[AIM OF THE EXERCISE]: Pictures excluded, please transcribe exactly the lines from the one with "Task: Click the Illustrator app icon" through the end of the records below, and nothing more.

DATA PROVIDED Start Marker

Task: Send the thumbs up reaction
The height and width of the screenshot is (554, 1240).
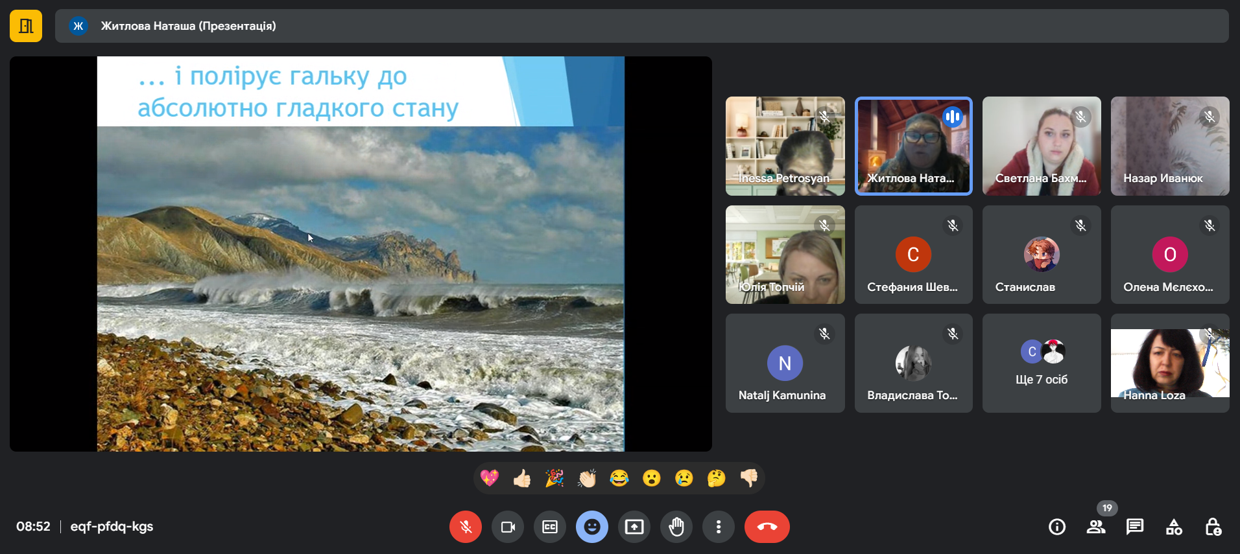Action: tap(521, 478)
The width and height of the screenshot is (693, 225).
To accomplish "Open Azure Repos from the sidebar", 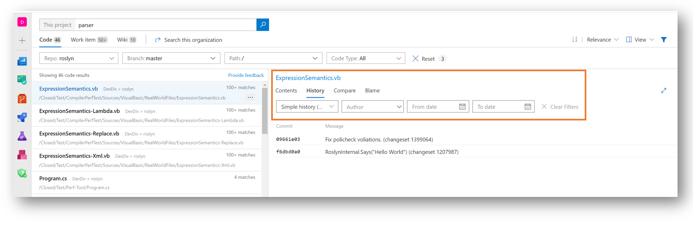I will [x=22, y=98].
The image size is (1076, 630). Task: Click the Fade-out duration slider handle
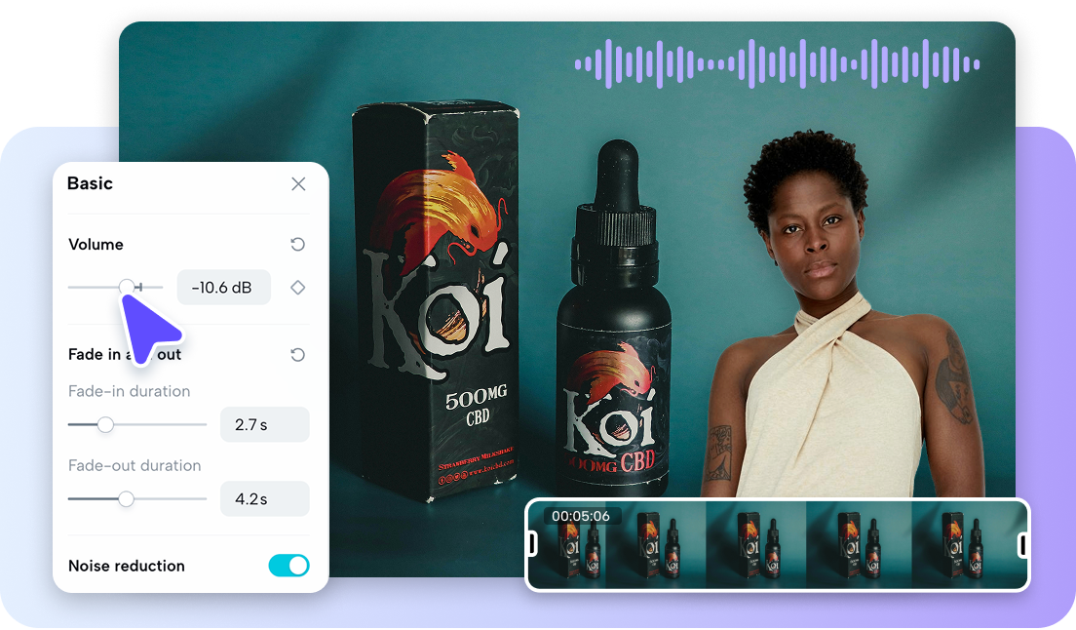pyautogui.click(x=126, y=499)
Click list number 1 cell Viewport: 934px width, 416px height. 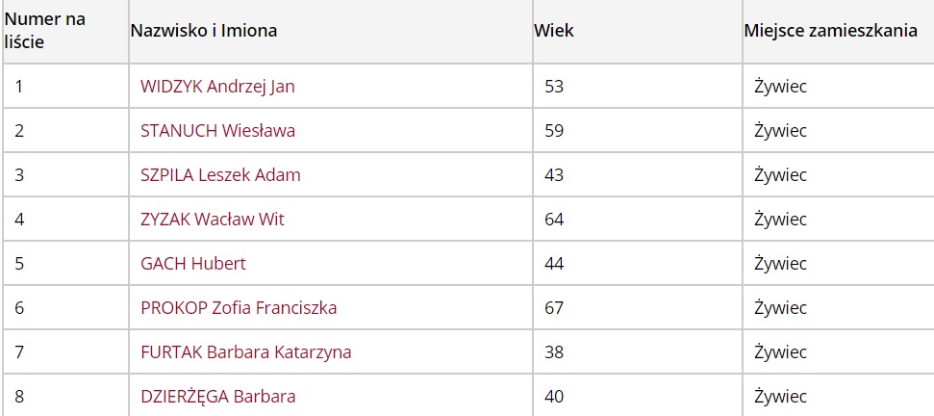[x=19, y=87]
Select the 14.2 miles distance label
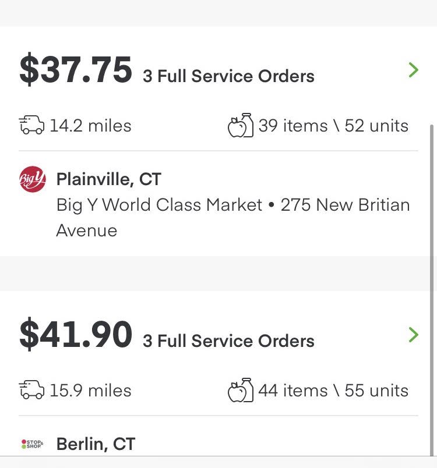This screenshot has width=437, height=468. pos(90,125)
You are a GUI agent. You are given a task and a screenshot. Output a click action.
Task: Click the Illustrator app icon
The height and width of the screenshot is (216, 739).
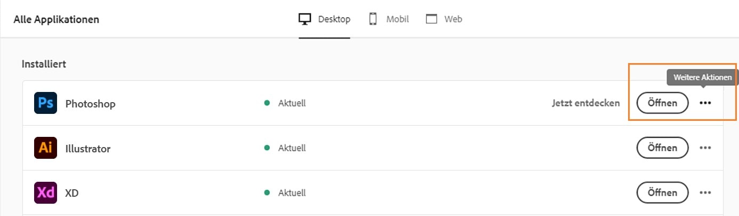(45, 148)
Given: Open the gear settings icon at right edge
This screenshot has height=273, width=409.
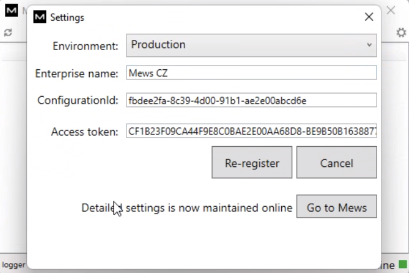Looking at the screenshot, I should [x=402, y=32].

DATA PROVIDED End Marker

[SOLUTION TO THIS TASK]:
Task: Click the Illustrator app icon
The height and width of the screenshot is (216, 739).
(45, 148)
Given: Open the gear settings icon at right edge
This screenshot has height=273, width=409.
Looking at the screenshot, I should [x=402, y=32].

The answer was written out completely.